Article 31, along with additional provisions of the TRIPS agreement deal with compulsory licensing. Over the years, various shortcomings of the articles came into light which led to the amendment of these provisions during the Doha Declaration. Two such problematic provisions were articles 31(f) and 31(h). According to article 31(f), the compulsory license could only be given for supply to a domestic market. Article 31(h) contained a problem regarding the ability to pay for developing or least developed countries. It is possible that low-income nations could not afford the appropriate “economic value of the authorisation”. 

These shortcomings led to the development introduction and adoption of article 31bis. Post the amendment, it could be expected that it would be met with open arms by the members of the WTO. However, it has not been so. The flexibilities around compulsory licensing have been incapable of addressing the emergencies such as national emergencies or pandemics adequately both in terms of procedure and legal substance. Maybe this is the reason this provision has been used only once (Canada vs Rwanda). During the proceedings of the 2010 review, many member states were concerned about the effectiveness of the provision given the fact that the one time this provision was used, it took nearly three years to reach fruition. Such timing would be unacceptable and unworkable under any conceived definition of national emergencies. Such emergencies tend not to wait for cumbersome bureaucracies. 

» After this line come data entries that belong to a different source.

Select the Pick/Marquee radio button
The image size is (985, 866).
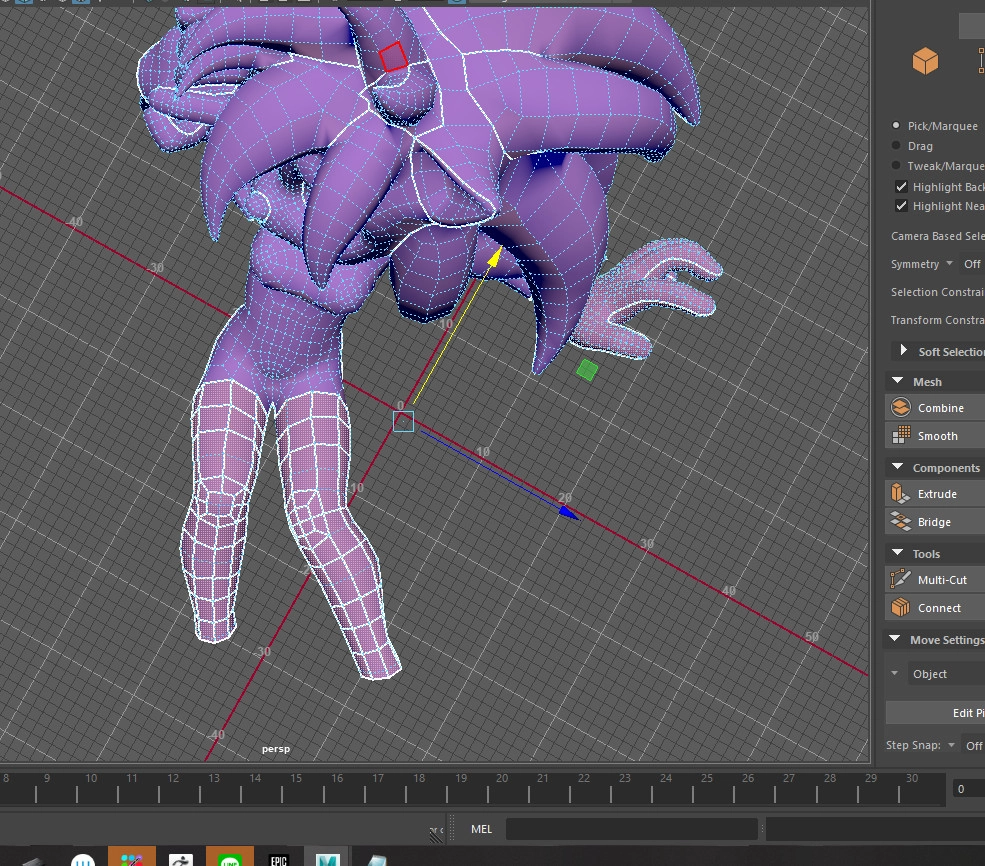(896, 126)
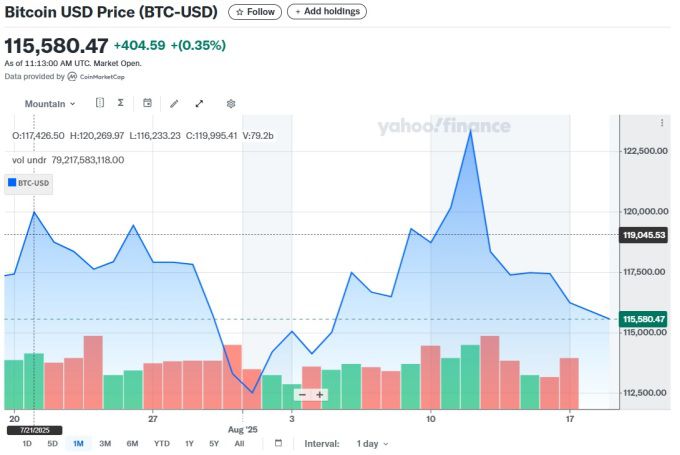Viewport: 680px width, 455px height.
Task: Show the All time range
Action: click(x=239, y=443)
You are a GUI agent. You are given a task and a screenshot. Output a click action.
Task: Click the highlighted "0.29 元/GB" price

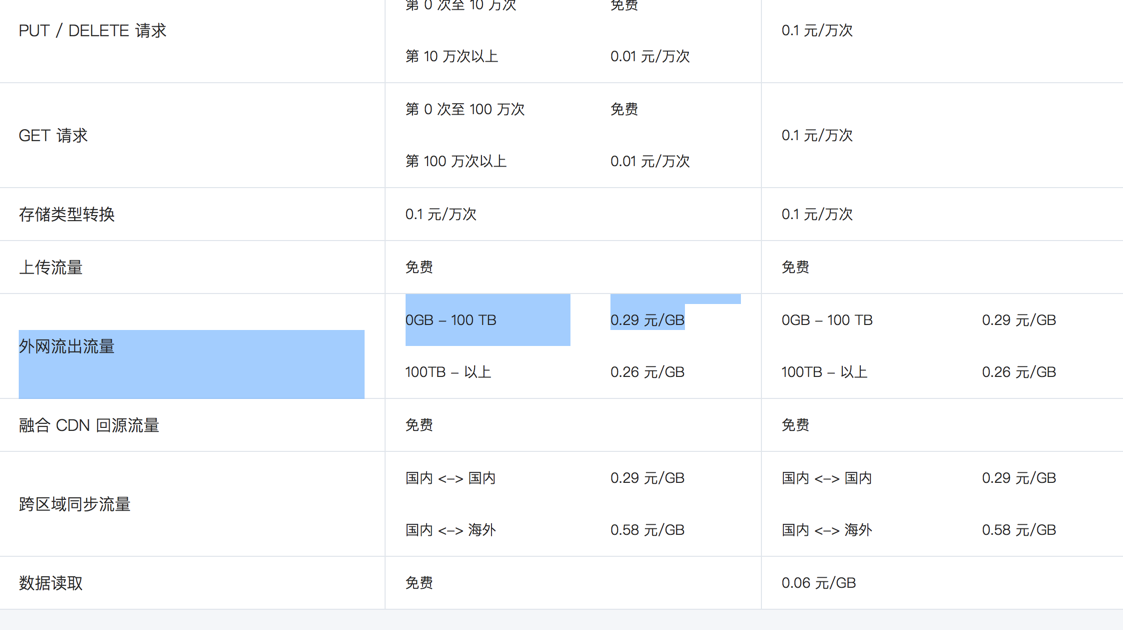pos(647,321)
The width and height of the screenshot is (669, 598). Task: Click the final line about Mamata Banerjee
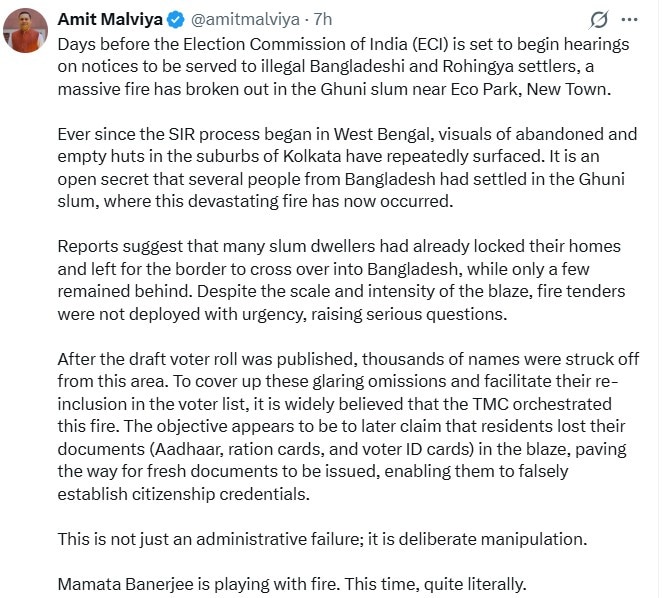tap(291, 582)
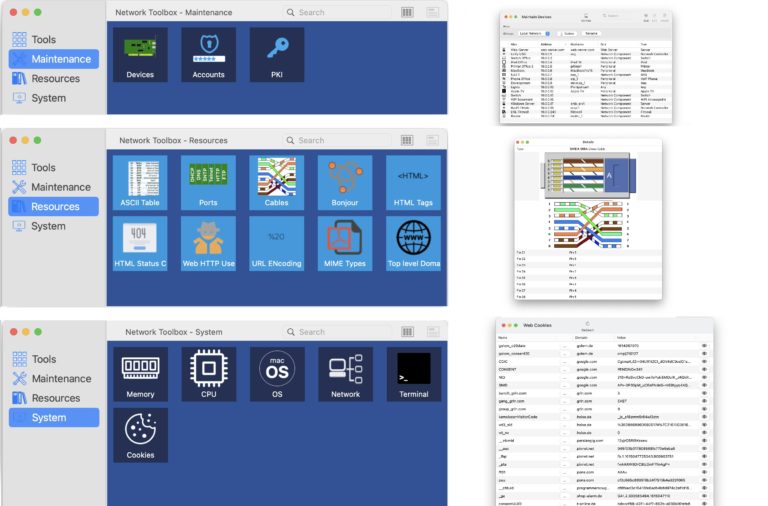Viewport: 768px width, 506px height.
Task: Open the Terminal tool in System
Action: coord(413,374)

As of April 2021, low-income countries have received only 0.3% of the global vaccine supply, while some high-income countries have received up to 81%. This disparity is not only alarming but also a giant hindrance in the fight against this pandemic. The global IP waiver as proposed by India and South Africa is a promising step. This will allow the free flow of information between the concerned parties. However, this does not address the issue of supply chains or that the manufacturing capabilities of a country might not be up to the mark to act on such information. Moreover, getting all the countries to agree to give up their IP rights even for a limited period is easier said than done. On the other hand, recommendations by the EU poke at other persistent problems associated with the disparity in vaccine distribution and they have their problems as well.

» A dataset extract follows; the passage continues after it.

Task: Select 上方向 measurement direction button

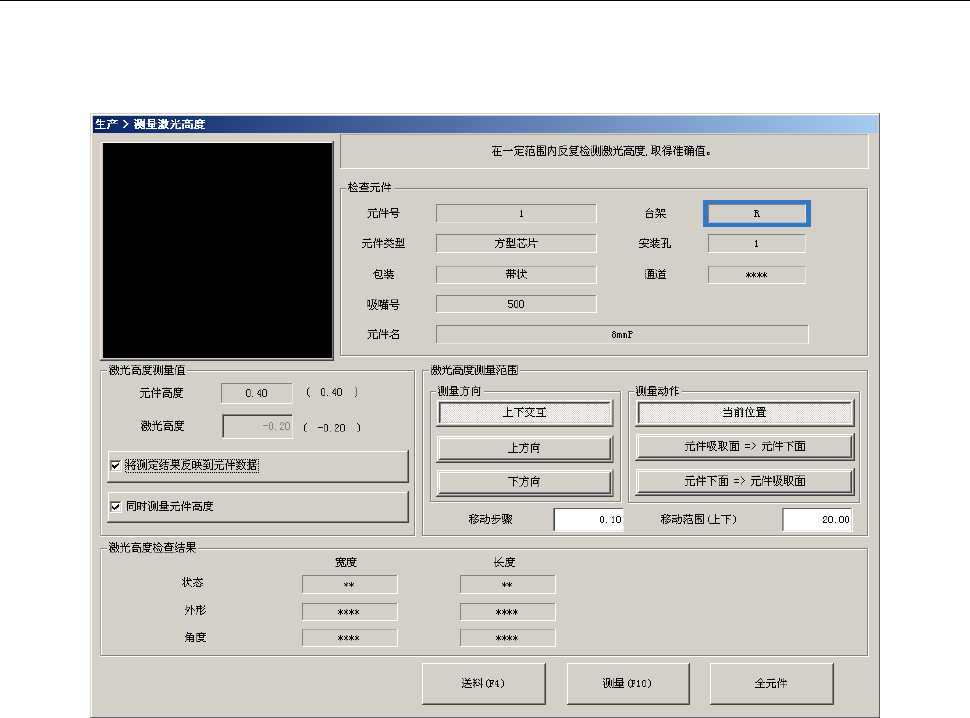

A holistic approach should be taken, considering both the options of global IP waiver as well promoting vaccine exports to the nations suffering from its shortage. In any way, global IP waiver offers an efficient weapon against the fight against the pandemic, and it should be encouraged as much as possible. Recently, the WTO decided to hold ‘text-based negotiations’ about India’s proposal opening up for further talks. India has proposed a deadline of July to complete the negotiations. If these negotiations come through, they will open a new door to combat the problem at hand.

Kavita Chawla is an assistant professor at the School of Law, BML Munjal University, Gurugram. Priyamvada Singh is an advocate practicing in Delhi courts.